• [Tarea]: En el texto sobre el desprecio liberal a las masas que aparece más abajo, enumera, por favor, todos los autores que se citan entre guiones como representantes de las eras clásicas.

• [Fragmento del documento]:
____________
La foto es de M. Vila y corresponde a las luchas del metal en vigo en 2009 |
Notas para los/las estudiantes de la asignatura Antropología Religiosa sobre la diferencia entre las perspectivas individualistas y colectivistas acerca de la acción de las masas.
SOBRE EL DESPRECIO LIBERAL A LAS MASAS
Manuel Delgado
Los desarrollos teóricos expuestos hasta aquí y procurados desde la escuela sociológica de Durkheim y Mauss o procedentes de la izquierda revolucionaria tienen en común que se sostienen a partir de la superioridad ontológica atribuida a lo colectivo sobre lo individual y, más en concreto, en la confianza en la creatividad y la inteligencia no consciente que emergen del comportamiento no planificado de conglomerados humanos en acción, por encima de las que resultan de la actividad calculadora de individuos y organizaciones. Esa visión, fundamentada en el principio mayor que reconoce la trascendencia de lo social sobre lo individual choca con otras perspectivas que se fundan en la inmanencia del individuo, tal y como queda instaurada como núcleo mismo del mundo moderno desde Descartes y la revolución puritana. La psicología de masas y la relectura en su seno de la noción de público vinieron a constituir reacciones teóricas ante la amenaza que para los valores del sujeto individual, soberano y consciente, suponía el creciente protagonismo de las multitudes urbanas, especialmente las levantiscas. Esta alarma ante el enseñoramiento de las muchedumbres era compartida también por quienes recogían el testigo de la vieja tradición aristocrática que, desde las eras clásicas –Platón, Tácito, Cicerón, Salustio, Filón...–, había venido insistiendo en la distancia irrevocable entre las élites y la plebe.
____________
• [Datos de elementos y de ubicación del texto]:
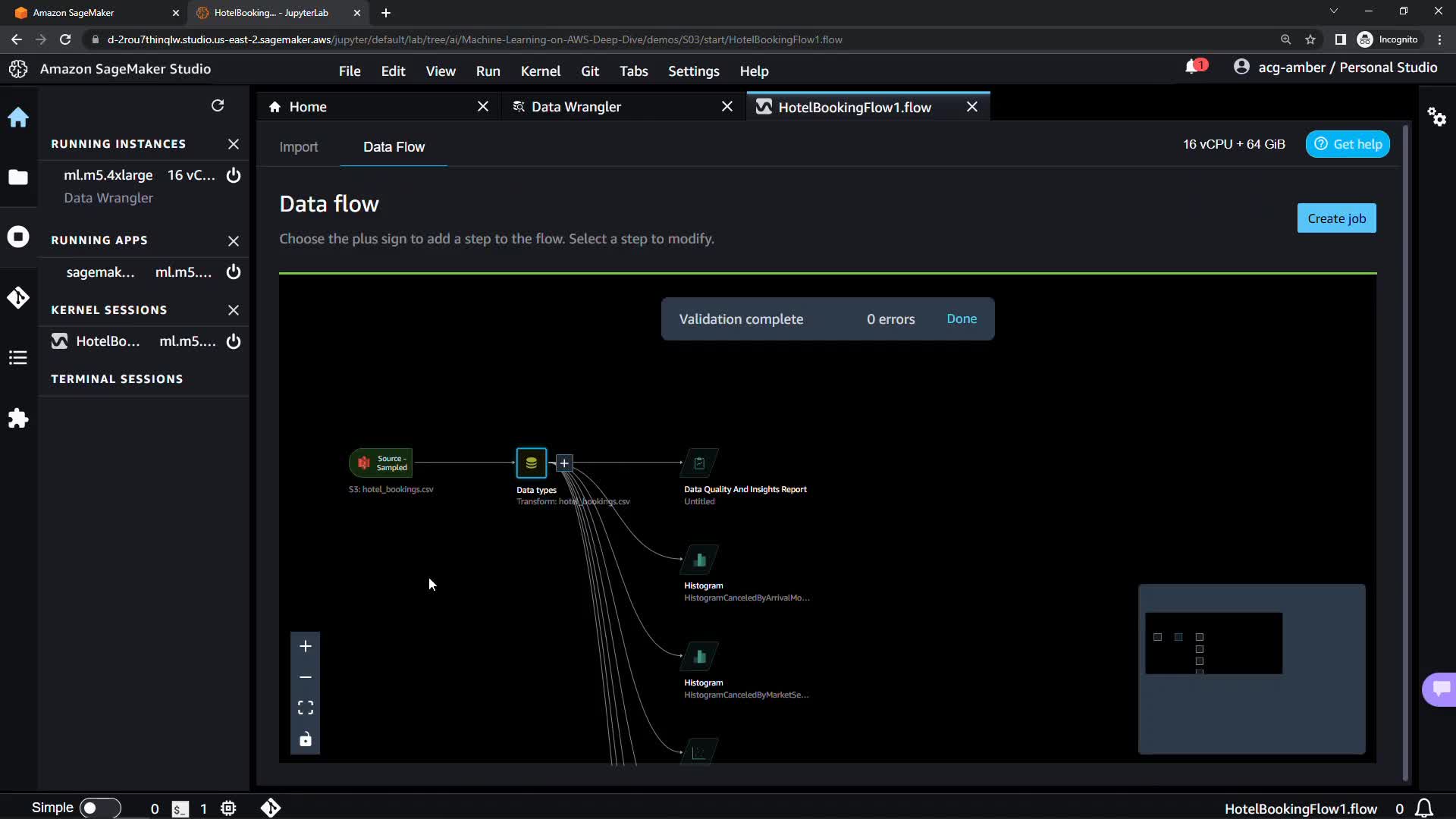Toggle canvas lock interactivity button
Image resolution: width=1456 pixels, height=819 pixels.
tap(305, 739)
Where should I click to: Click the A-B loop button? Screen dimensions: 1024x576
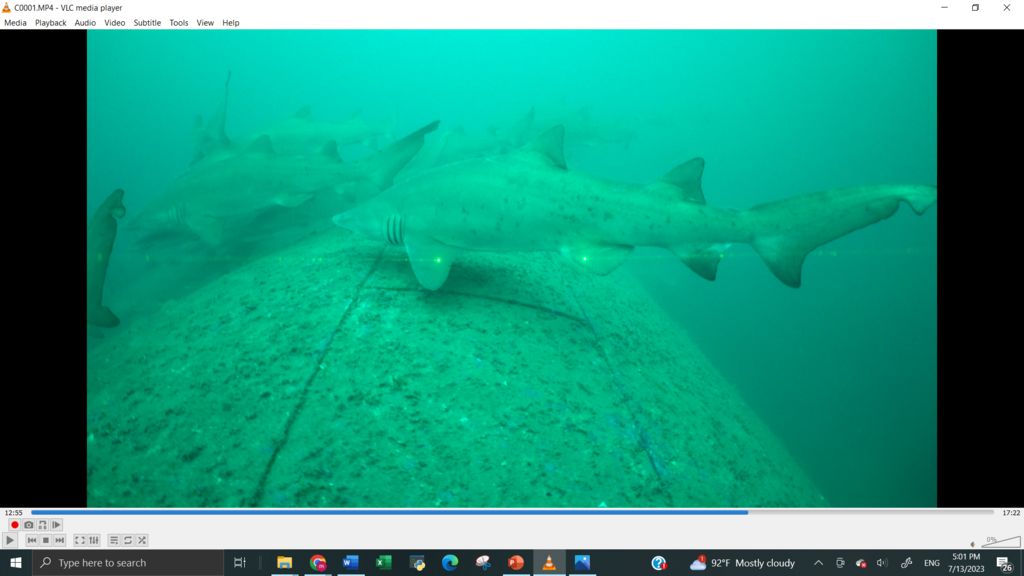[x=42, y=525]
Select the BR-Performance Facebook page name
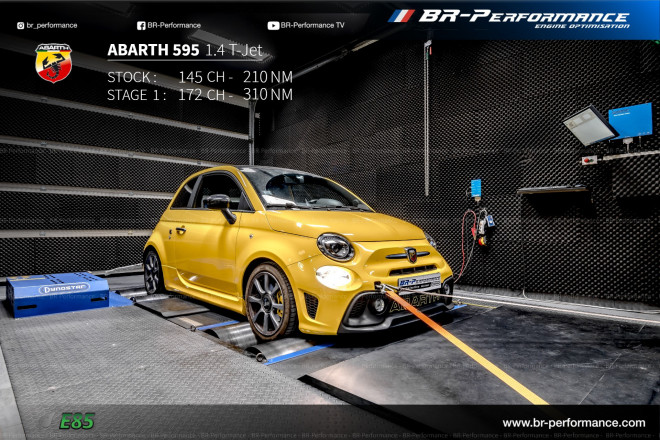Viewport: 660px width, 440px height. click(x=174, y=25)
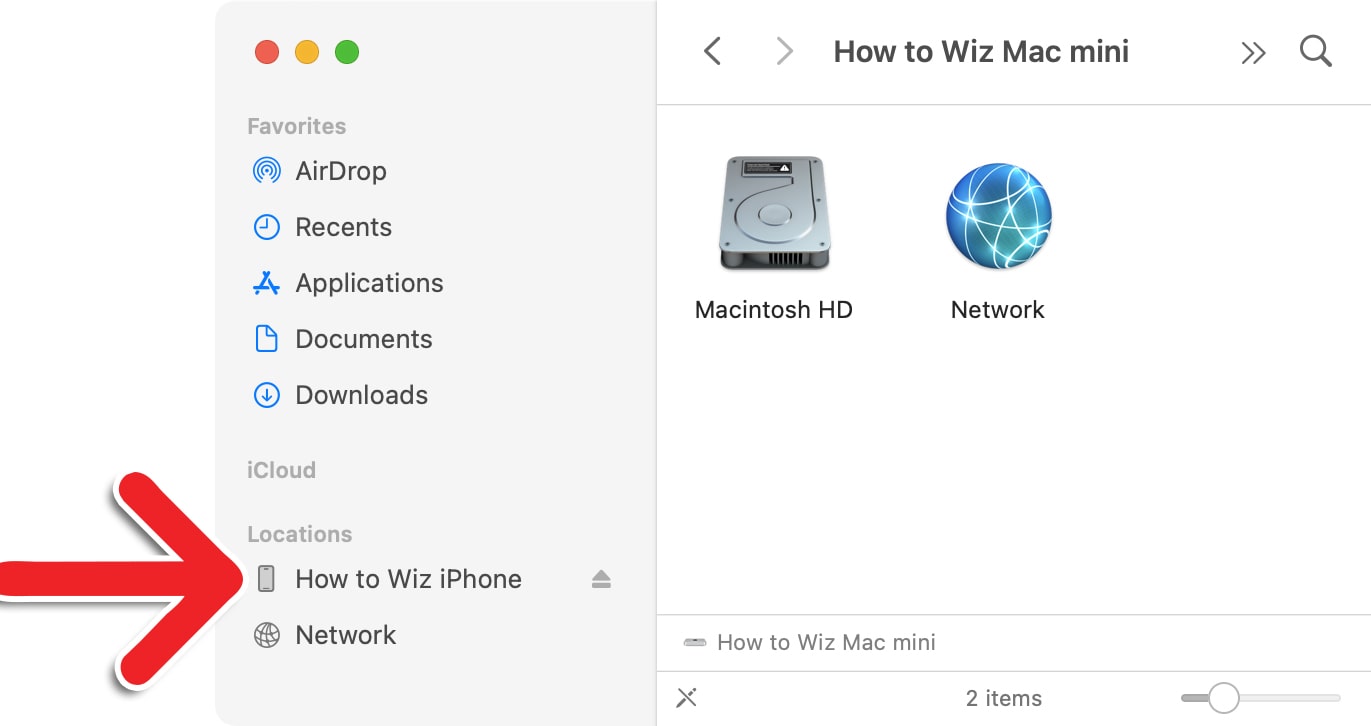Image resolution: width=1371 pixels, height=726 pixels.
Task: Eject the How to Wiz iPhone
Action: tap(601, 579)
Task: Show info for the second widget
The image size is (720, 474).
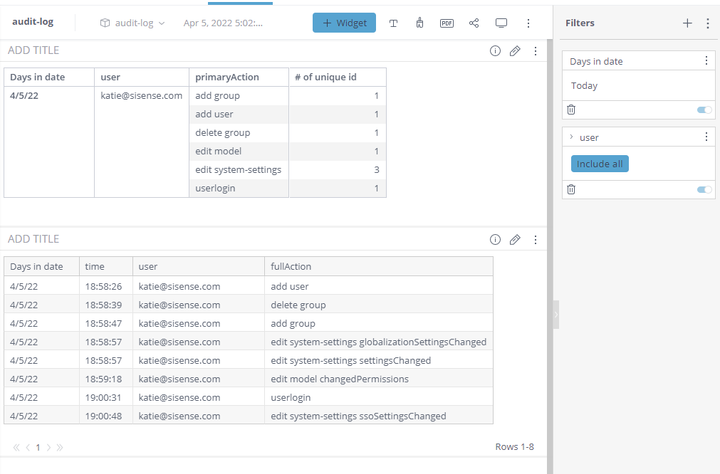Action: (x=495, y=240)

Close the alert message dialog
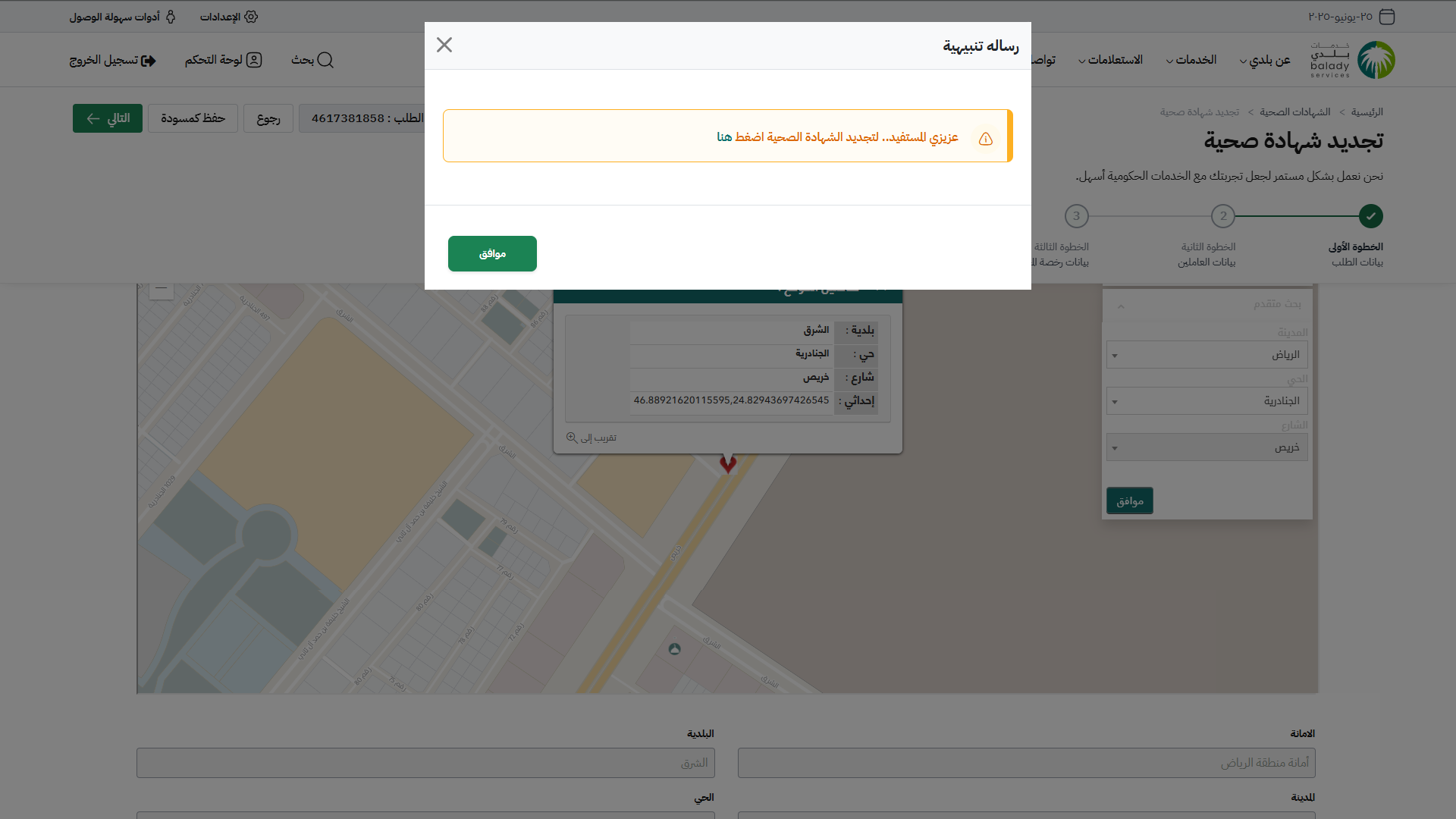(x=444, y=45)
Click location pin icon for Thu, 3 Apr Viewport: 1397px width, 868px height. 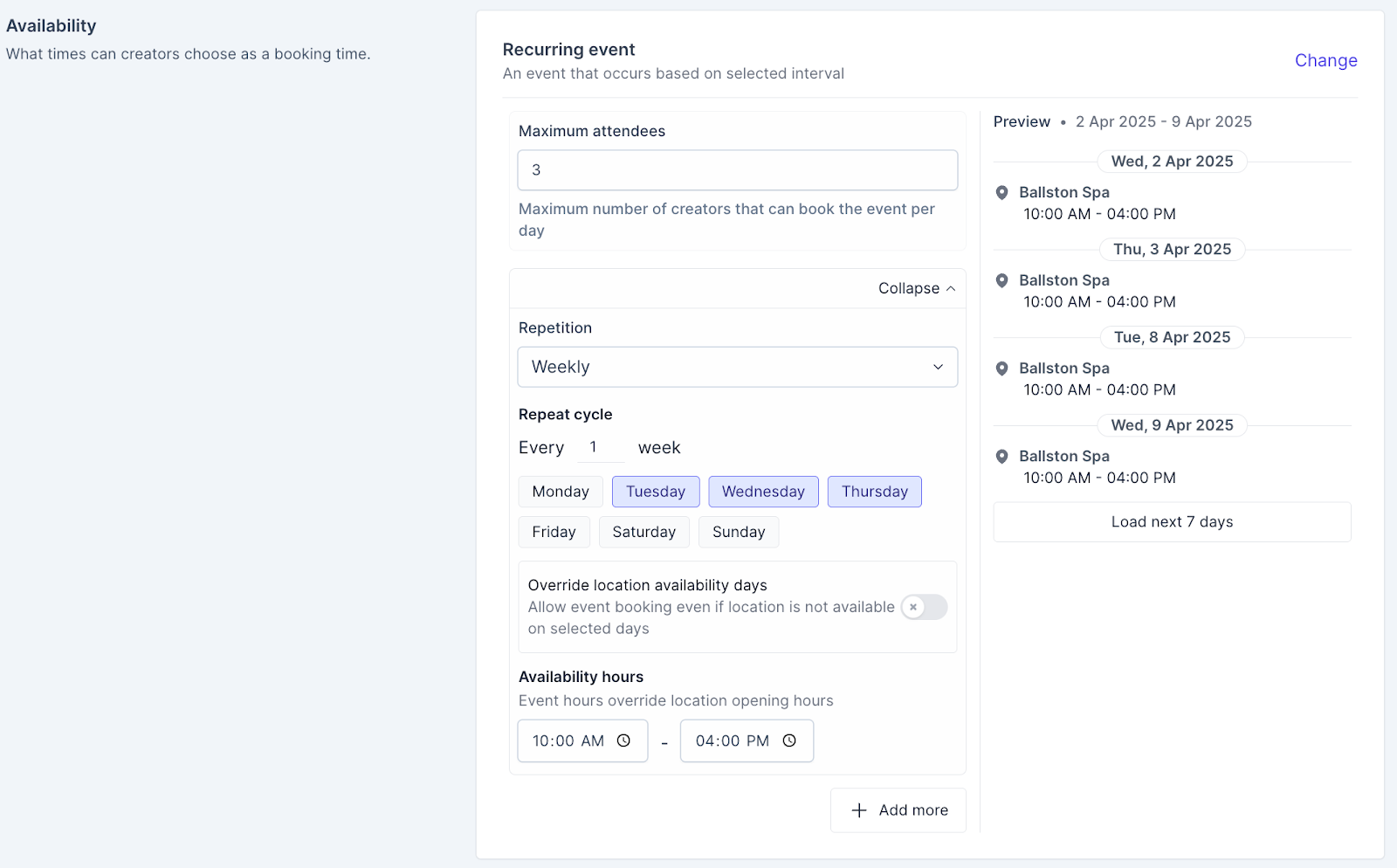(x=1002, y=280)
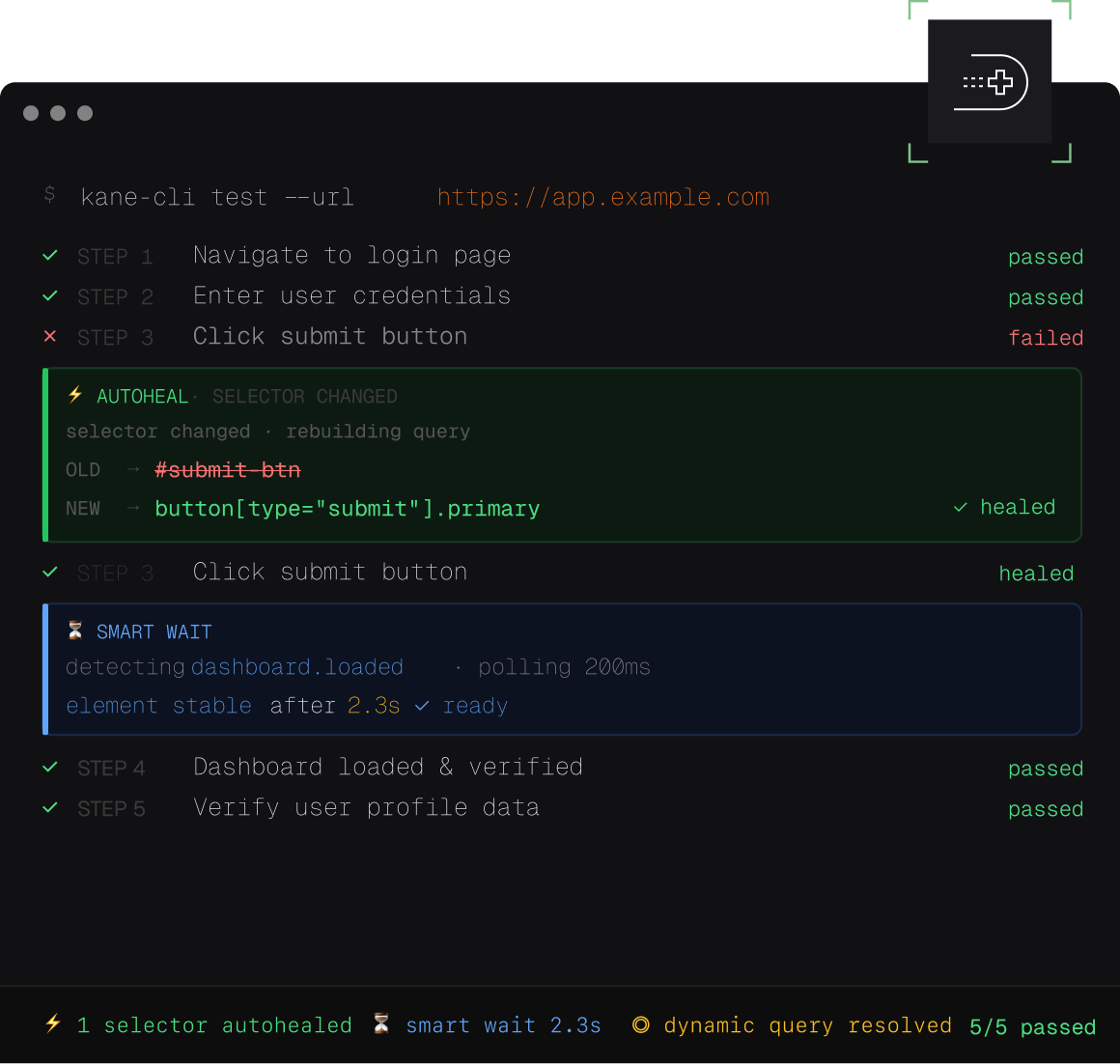Click the dashboard.loaded detection target text
The width and height of the screenshot is (1120, 1064).
[x=297, y=666]
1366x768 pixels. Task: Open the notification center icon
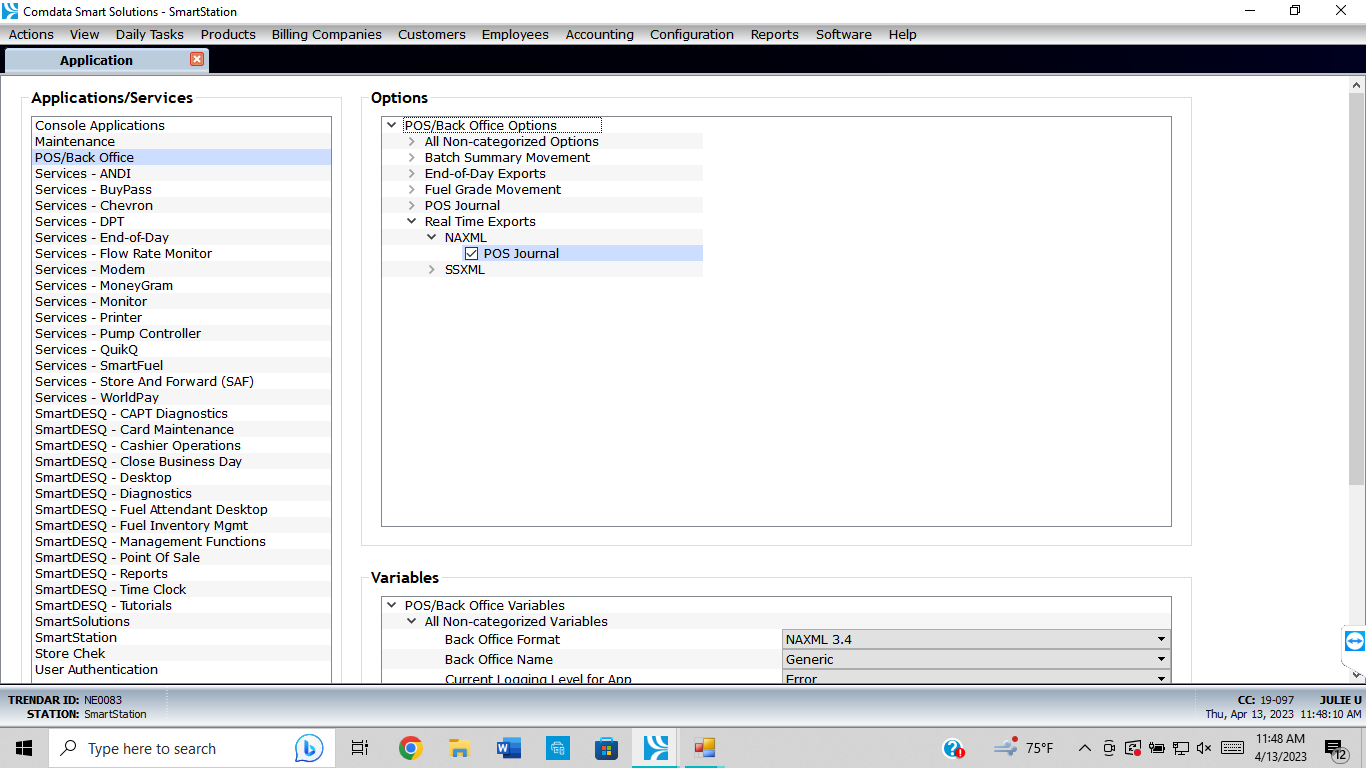(x=1335, y=748)
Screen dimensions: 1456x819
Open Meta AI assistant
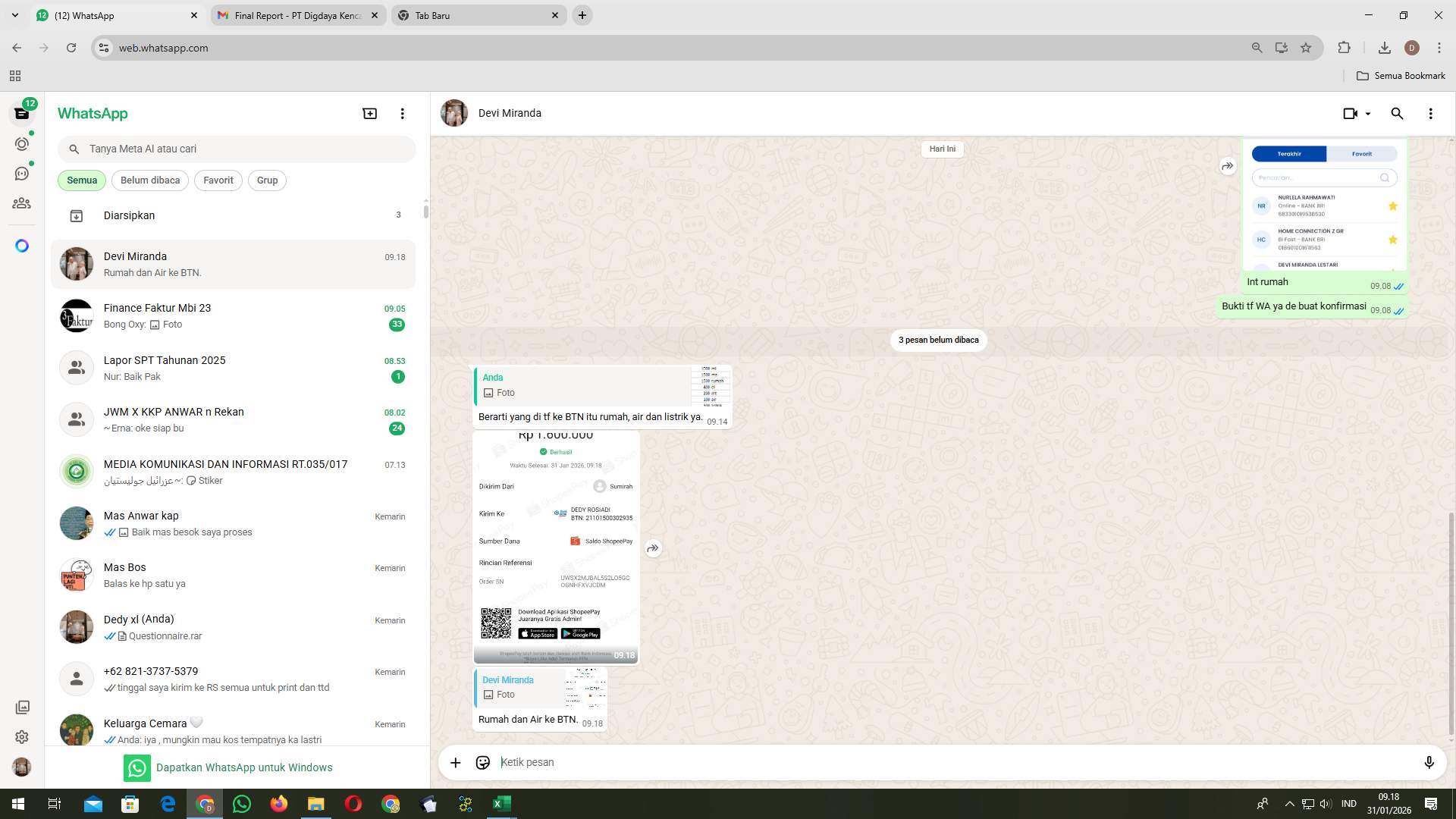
____________
• [Resultado]: Platón, Tácito, Cicerón, Salustio y Filón.